→ **Exercise goal**
Return exactly the lines of the entries that start at the line containing "The height and width of the screenshot is (396, 620)." and continue to the last line. Omit the pictures.

Saved data entries:

::::::

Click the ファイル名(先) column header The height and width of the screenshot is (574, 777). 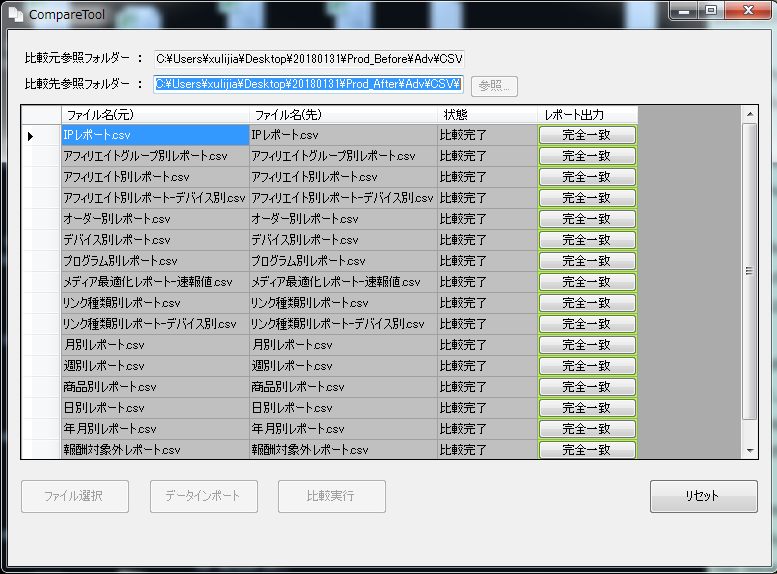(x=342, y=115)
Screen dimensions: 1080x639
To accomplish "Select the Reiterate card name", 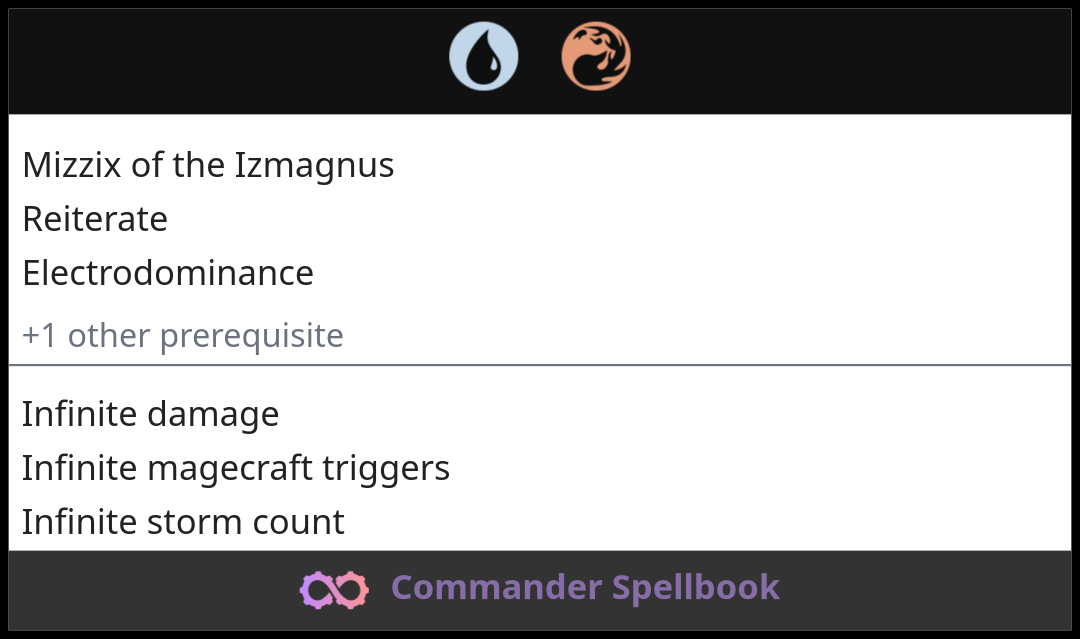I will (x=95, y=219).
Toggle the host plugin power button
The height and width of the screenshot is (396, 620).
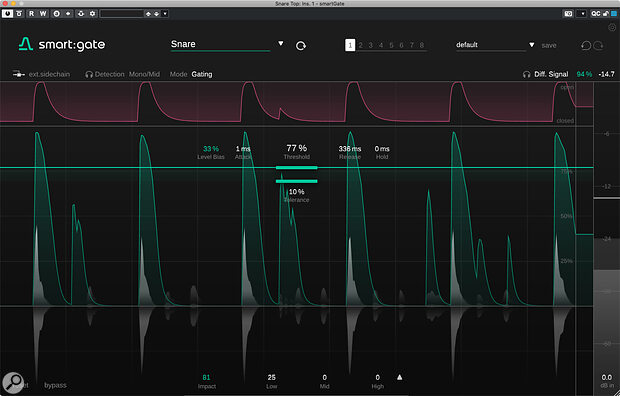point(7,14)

::::::

→ **Answer**
The height and width of the screenshot is (396, 620).
point(7,14)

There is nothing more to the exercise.